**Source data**
____
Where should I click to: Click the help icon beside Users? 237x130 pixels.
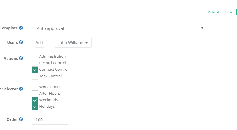pos(21,42)
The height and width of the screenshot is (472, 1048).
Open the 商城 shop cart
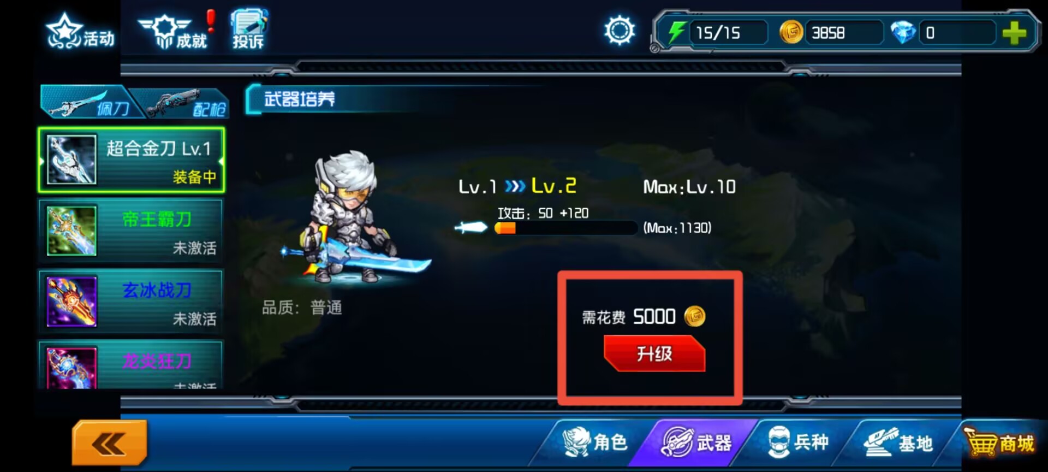[999, 443]
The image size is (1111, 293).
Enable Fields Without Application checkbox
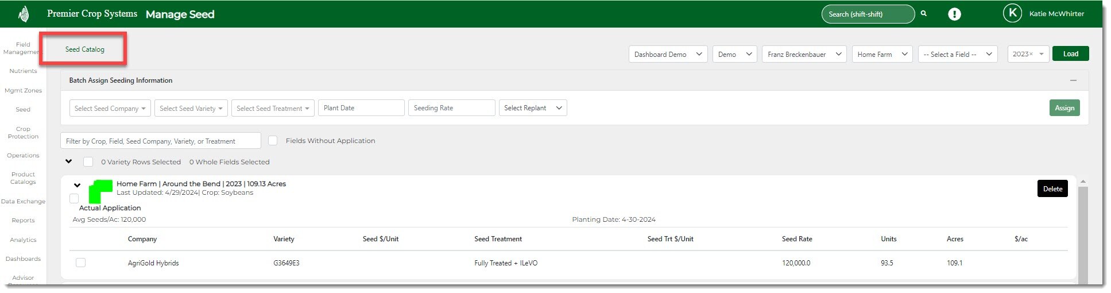(x=273, y=141)
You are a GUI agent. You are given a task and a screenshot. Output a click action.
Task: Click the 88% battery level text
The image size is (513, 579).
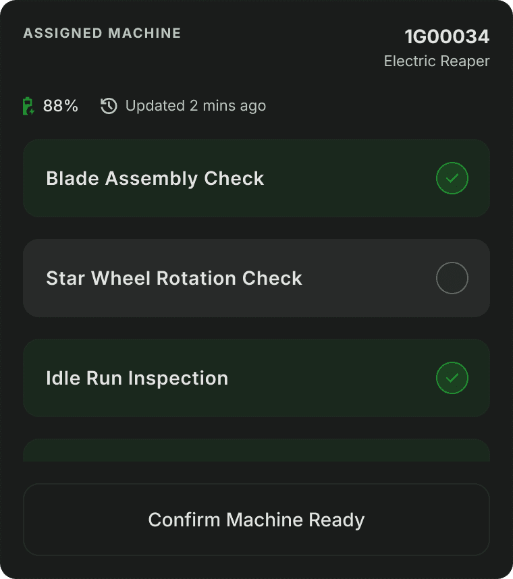coord(61,106)
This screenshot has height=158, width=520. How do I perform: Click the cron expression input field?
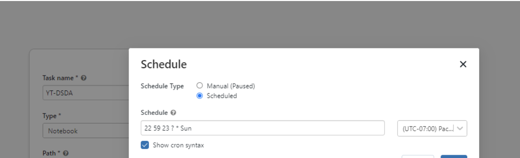pos(262,128)
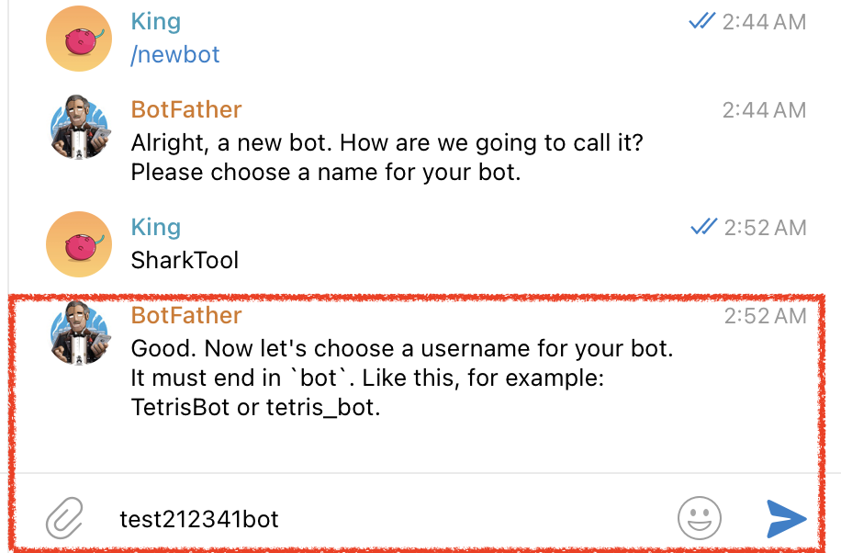Open the BotFather name above the 'Good. Now let's choose' message
The height and width of the screenshot is (553, 841).
pyautogui.click(x=186, y=315)
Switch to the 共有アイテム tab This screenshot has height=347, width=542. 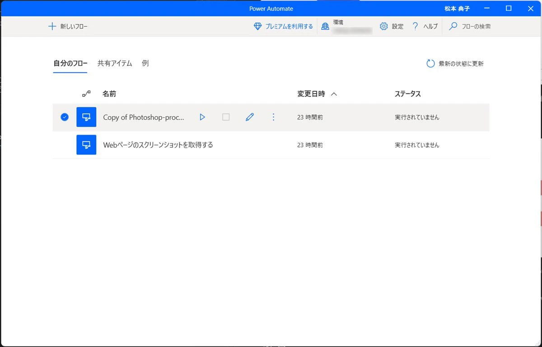pyautogui.click(x=115, y=63)
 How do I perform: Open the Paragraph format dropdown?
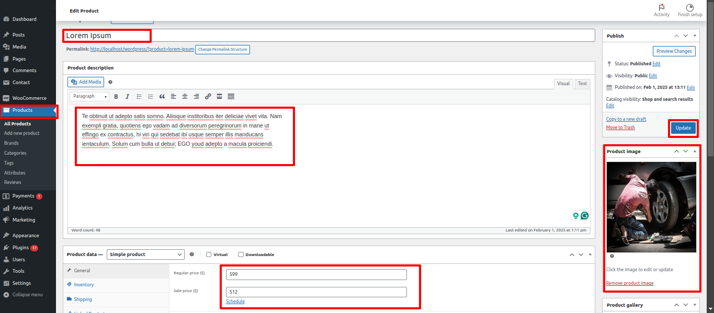89,97
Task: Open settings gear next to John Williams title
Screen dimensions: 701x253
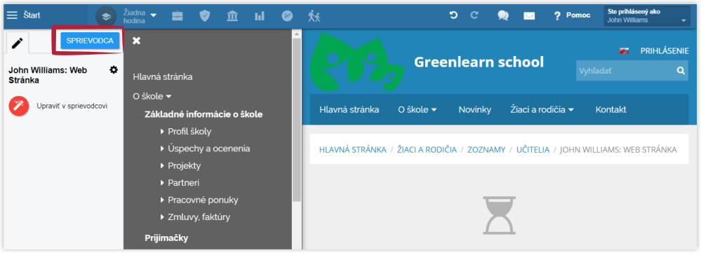Action: pyautogui.click(x=114, y=69)
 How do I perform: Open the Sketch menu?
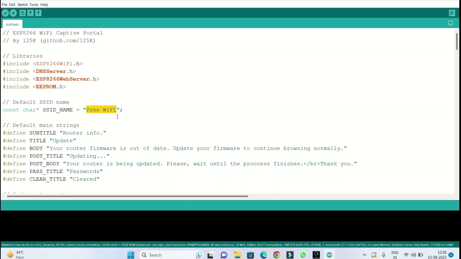click(x=22, y=5)
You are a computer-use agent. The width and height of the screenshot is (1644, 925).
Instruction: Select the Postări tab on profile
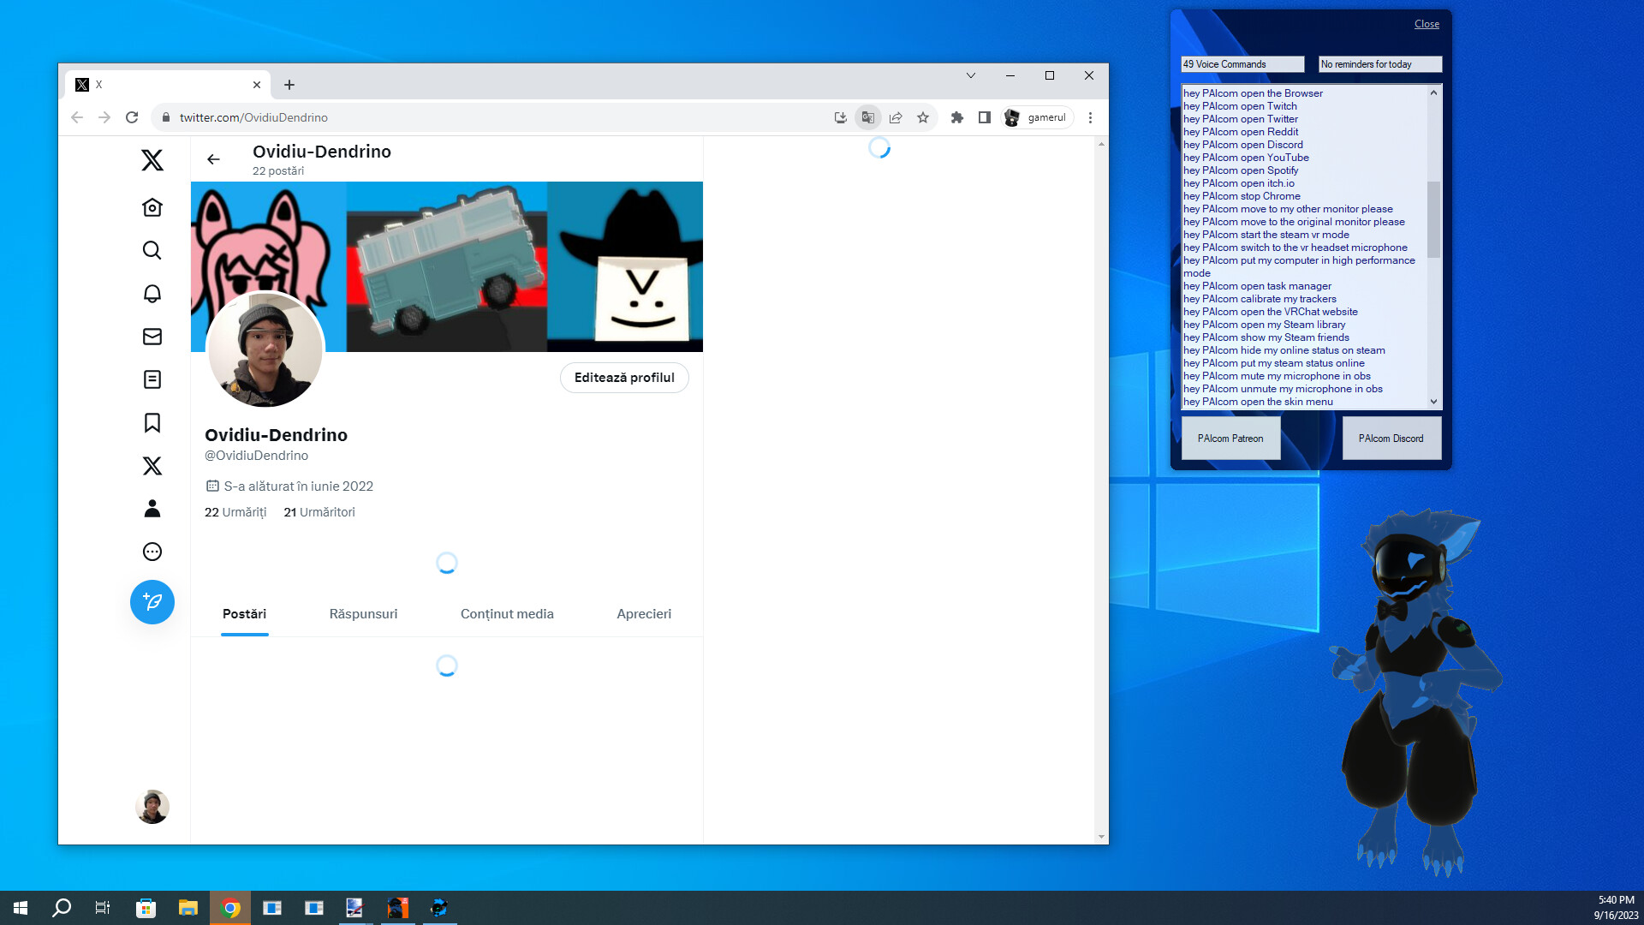tap(244, 613)
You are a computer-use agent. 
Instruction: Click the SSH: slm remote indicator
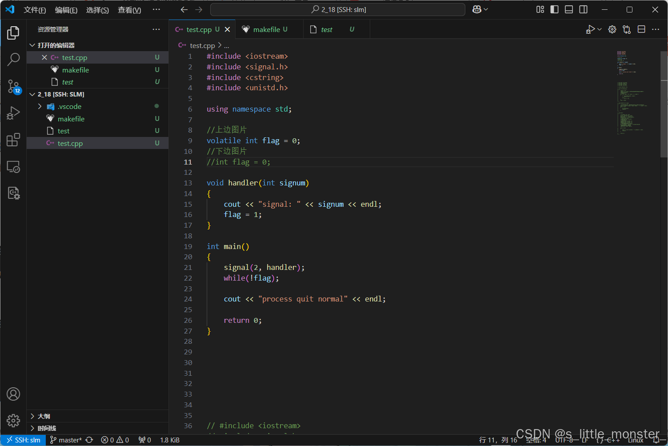coord(23,440)
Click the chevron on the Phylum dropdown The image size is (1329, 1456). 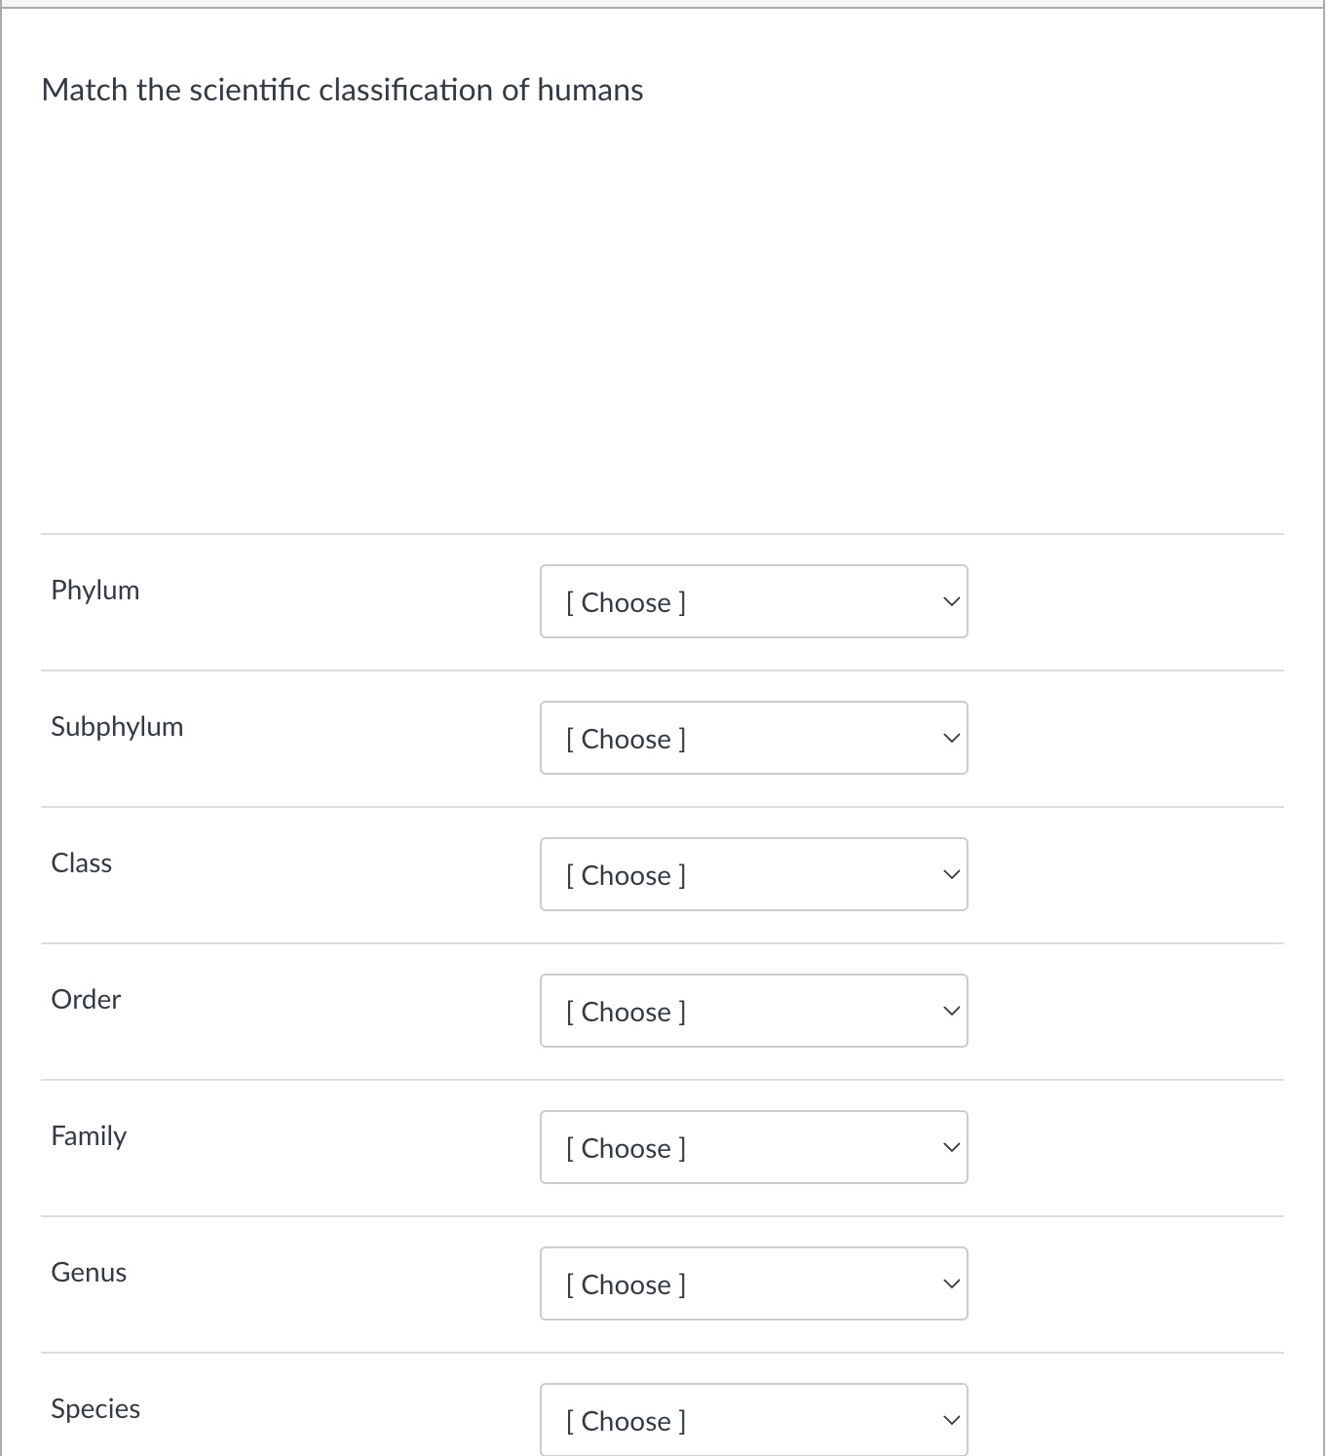(950, 601)
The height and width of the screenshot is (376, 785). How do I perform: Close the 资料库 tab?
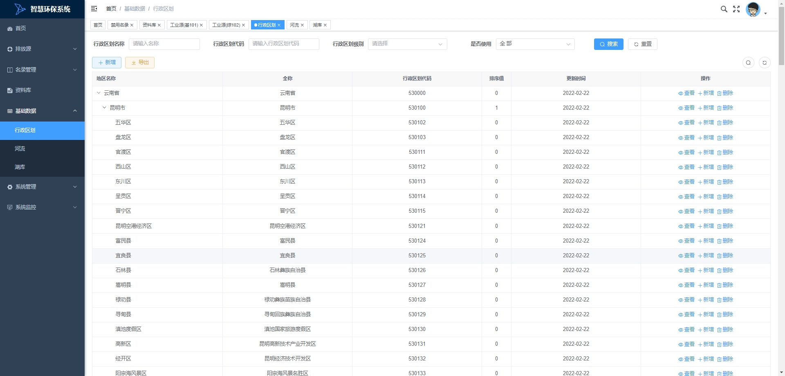tap(159, 25)
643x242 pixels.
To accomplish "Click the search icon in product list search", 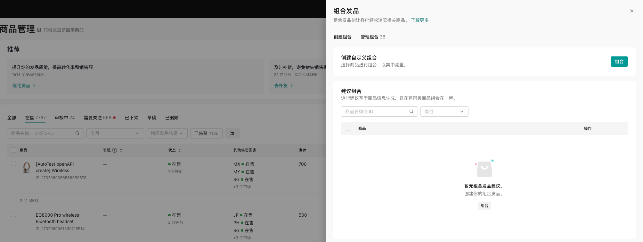I will click(77, 133).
____
**Exercise**
All lines of the entries above where "computer" turns up should be reported.

**Result for this task**
You are a computer-use agent. The width and height of the screenshot is (1644, 925).
You are a computer-use agent. 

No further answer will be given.